Let's face it - big Pharma doesn't like Ivermectin or Hydroxychloroquine because these already-developed palliatives would reduce reliance on vaccination, and you KNOW that big Pharma makes money off of the new expensive vaccines (regardless of who actually pays the bills). But the idea that something would reduce the severity of COVID-19 such that death rates would shrink
without that expensive vaccine? Oh, that's not good for business. It would give the illusion big Pharma is in this strictly to make a buck... oh, wait - they ARE. I actually don't question the science of the vaccines but I might question the motives of their makers.

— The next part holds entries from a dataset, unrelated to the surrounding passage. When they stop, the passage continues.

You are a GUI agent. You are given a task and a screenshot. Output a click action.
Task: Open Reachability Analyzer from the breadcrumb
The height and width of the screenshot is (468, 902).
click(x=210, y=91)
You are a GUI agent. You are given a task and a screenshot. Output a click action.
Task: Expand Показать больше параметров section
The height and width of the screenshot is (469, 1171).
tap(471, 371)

I am not an anti-vaxxer. I think vaccines are generally a good idea, a good strategy. But how do you know whether it is safe? Your individualized test for deciding is this: Have you had "ordinary" flu vaccines within the last 3 years without a reaction? If yes, then the COVID-19 vaccine will not hurt you. If you had a reaction? Be more skeptical. Why? Because at least for Pfizer's offering, and I believe also for Moderna's offering, they use the same general method to make COVID-19 vaccine as various companies have used for influenza vaccines.

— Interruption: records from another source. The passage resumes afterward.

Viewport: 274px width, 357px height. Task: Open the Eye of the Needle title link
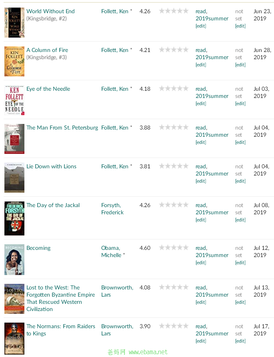48,89
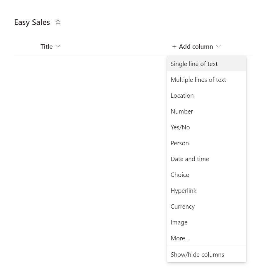Add a Hyperlink column
This screenshot has height=277, width=253.
coord(184,191)
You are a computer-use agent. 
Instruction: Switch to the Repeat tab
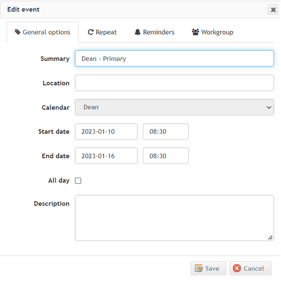tap(102, 32)
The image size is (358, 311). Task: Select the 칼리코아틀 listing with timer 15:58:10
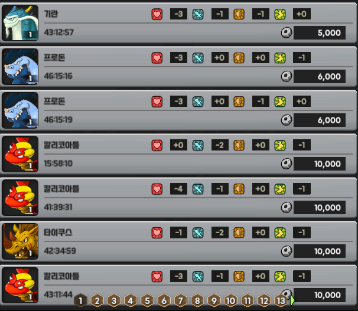[178, 154]
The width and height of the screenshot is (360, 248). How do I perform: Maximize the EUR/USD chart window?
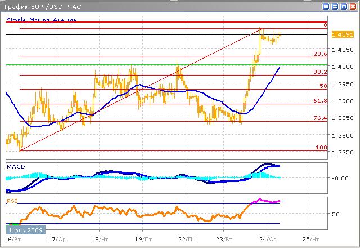pos(344,7)
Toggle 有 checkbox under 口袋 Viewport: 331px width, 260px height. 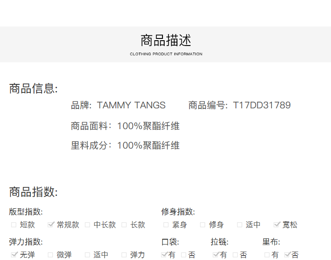[164, 255]
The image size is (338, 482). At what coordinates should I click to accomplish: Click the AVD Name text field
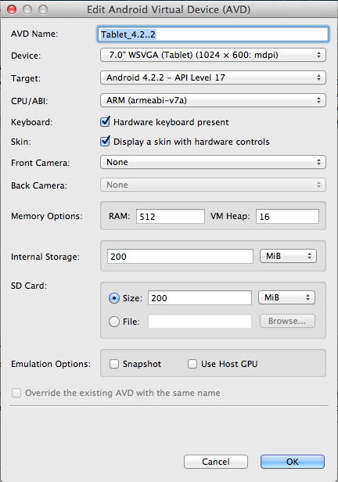[213, 34]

Because of all of the flip-flopping going on, I understand why folks are hesitant. They don't know which pundits to trust - and the fault lies firmly in the laps of the pundits themselves. Politicians must think that the public has an even worse memory than the pols themselves, who can't remember their own foibles from one day to the next.

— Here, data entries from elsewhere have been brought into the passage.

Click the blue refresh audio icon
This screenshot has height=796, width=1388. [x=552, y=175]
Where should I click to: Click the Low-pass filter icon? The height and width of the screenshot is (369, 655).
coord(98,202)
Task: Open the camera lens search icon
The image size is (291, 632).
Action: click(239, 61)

So as a believer that the past is at least a partially effective predictor of the future, consider your own personal history with flu vaccines.
@moke123 - your post #489 linked to an article that contained a scientific error. This quote: "However, the failure of hydroxychloroquine to prevent COVID-19 in randomized studies makes this hypothesis less likely" uses the wrong purpose. HCQ was a palliative, to reduce symptoms. It was not a preventive drug to block the disease. Careless statements like that indicate that someone either (a) is ignorant of the intent of the drug or (b) is duplicitous in trying to misdirect attention away from what the drug REALLY does. Neither duplicitous nor ignorant people need to give folks bad advice, yet all too often that is exactly what they try.